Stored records
===

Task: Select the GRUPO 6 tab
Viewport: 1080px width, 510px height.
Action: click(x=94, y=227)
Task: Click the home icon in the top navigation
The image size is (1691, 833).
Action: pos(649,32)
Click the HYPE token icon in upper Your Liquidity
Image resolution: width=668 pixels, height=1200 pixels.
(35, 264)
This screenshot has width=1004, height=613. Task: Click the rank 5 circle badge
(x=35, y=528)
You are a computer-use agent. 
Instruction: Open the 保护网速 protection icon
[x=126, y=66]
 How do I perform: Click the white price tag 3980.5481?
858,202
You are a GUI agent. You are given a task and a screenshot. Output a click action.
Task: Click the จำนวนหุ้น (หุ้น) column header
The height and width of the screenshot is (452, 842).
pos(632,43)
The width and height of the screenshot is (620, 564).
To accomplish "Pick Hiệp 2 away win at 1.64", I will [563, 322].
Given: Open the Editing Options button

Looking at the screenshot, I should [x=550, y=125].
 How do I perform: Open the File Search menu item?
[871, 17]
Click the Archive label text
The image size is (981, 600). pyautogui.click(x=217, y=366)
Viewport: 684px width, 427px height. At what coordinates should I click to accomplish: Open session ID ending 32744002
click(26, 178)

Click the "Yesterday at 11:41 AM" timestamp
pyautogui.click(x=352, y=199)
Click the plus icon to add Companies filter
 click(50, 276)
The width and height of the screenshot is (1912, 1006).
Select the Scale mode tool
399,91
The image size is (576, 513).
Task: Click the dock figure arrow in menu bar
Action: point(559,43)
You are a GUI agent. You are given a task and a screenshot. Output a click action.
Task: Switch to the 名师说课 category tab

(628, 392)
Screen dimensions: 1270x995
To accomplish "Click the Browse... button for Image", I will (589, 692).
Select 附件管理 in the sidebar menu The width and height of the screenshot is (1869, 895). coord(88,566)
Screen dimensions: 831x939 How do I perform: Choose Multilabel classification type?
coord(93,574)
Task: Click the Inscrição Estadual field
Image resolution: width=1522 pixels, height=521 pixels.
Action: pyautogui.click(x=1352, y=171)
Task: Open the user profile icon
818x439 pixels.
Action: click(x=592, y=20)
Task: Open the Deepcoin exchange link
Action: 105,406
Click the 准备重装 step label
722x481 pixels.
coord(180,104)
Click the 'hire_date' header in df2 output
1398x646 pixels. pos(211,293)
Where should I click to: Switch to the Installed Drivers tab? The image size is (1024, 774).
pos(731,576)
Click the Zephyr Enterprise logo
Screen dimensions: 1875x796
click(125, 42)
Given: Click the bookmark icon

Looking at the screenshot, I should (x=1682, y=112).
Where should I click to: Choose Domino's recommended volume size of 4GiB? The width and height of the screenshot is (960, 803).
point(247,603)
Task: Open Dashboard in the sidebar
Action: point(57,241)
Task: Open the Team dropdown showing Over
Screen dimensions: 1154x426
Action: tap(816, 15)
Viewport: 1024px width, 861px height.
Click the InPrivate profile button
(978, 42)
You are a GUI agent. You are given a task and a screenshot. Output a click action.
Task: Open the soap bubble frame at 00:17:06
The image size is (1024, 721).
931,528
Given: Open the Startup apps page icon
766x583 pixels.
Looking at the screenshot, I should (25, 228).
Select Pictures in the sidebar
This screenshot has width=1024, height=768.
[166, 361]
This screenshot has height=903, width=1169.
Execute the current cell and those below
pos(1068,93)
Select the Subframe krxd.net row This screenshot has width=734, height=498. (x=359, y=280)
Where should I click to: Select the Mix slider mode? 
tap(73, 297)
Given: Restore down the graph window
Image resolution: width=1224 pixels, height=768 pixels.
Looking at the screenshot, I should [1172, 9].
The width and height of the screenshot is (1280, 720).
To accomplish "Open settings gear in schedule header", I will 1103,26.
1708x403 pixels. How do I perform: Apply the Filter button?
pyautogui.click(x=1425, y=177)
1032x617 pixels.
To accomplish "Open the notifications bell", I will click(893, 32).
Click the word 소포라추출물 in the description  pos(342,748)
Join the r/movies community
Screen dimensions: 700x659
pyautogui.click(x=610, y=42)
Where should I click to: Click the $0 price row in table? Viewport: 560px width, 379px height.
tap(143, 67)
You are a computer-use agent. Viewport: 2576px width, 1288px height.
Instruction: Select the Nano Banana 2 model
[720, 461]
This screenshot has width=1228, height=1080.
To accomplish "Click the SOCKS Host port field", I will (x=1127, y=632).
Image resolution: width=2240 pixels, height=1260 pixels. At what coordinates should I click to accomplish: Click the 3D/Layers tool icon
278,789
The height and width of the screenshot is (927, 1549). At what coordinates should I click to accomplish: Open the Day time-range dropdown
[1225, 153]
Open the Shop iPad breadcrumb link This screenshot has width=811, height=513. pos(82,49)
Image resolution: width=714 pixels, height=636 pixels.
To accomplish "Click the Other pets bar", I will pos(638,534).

===

◆ WHAT IS BEING ASKED
Copy out exactly the lines between the line with "This screenshot has height=903, width=1169." and the last line of the entries, counting both of those lines.

◆ ANSWER SECTION
This screenshot has height=903, width=1169.
Execute the current cell and those below
pos(1068,93)
Select the Subframe krxd.net row This screenshot has width=734, height=498. (x=359, y=280)
Where should I click to: Select the Mix slider mode? 
tap(73, 297)
Given: Restore down the graph window
Image resolution: width=1224 pixels, height=768 pixels.
Looking at the screenshot, I should [1172, 9].
The width and height of the screenshot is (1280, 720).
To accomplish "Open settings gear in schedule header", I will 1103,26.
1708x403 pixels. How do I perform: Apply the Filter button?
pyautogui.click(x=1425, y=177)
1032x617 pixels.
To accomplish "Open the notifications bell", I will click(893, 32).
Click the word 소포라추출물 in the description  pos(342,748)
Join the r/movies community
Screen dimensions: 700x659
pyautogui.click(x=610, y=42)
Where should I click to: Click the $0 price row in table? Viewport: 560px width, 379px height.
tap(143, 67)
You are a computer-use agent. Viewport: 2576px width, 1288px height.
Instruction: Select the Nano Banana 2 model
[720, 461]
This screenshot has width=1228, height=1080.
To accomplish "Click the SOCKS Host port field", I will (x=1127, y=632).
Image resolution: width=2240 pixels, height=1260 pixels. At what coordinates should I click to accomplish: Click the 3D/Layers tool icon
278,789
The height and width of the screenshot is (927, 1549). At what coordinates should I click to accomplish: Open the Day time-range dropdown
[1225, 153]
Open the Shop iPad breadcrumb link This screenshot has width=811, height=513. pos(82,49)
Image resolution: width=714 pixels, height=636 pixels.
To accomplish "Click the Other pets bar", I will pos(638,534).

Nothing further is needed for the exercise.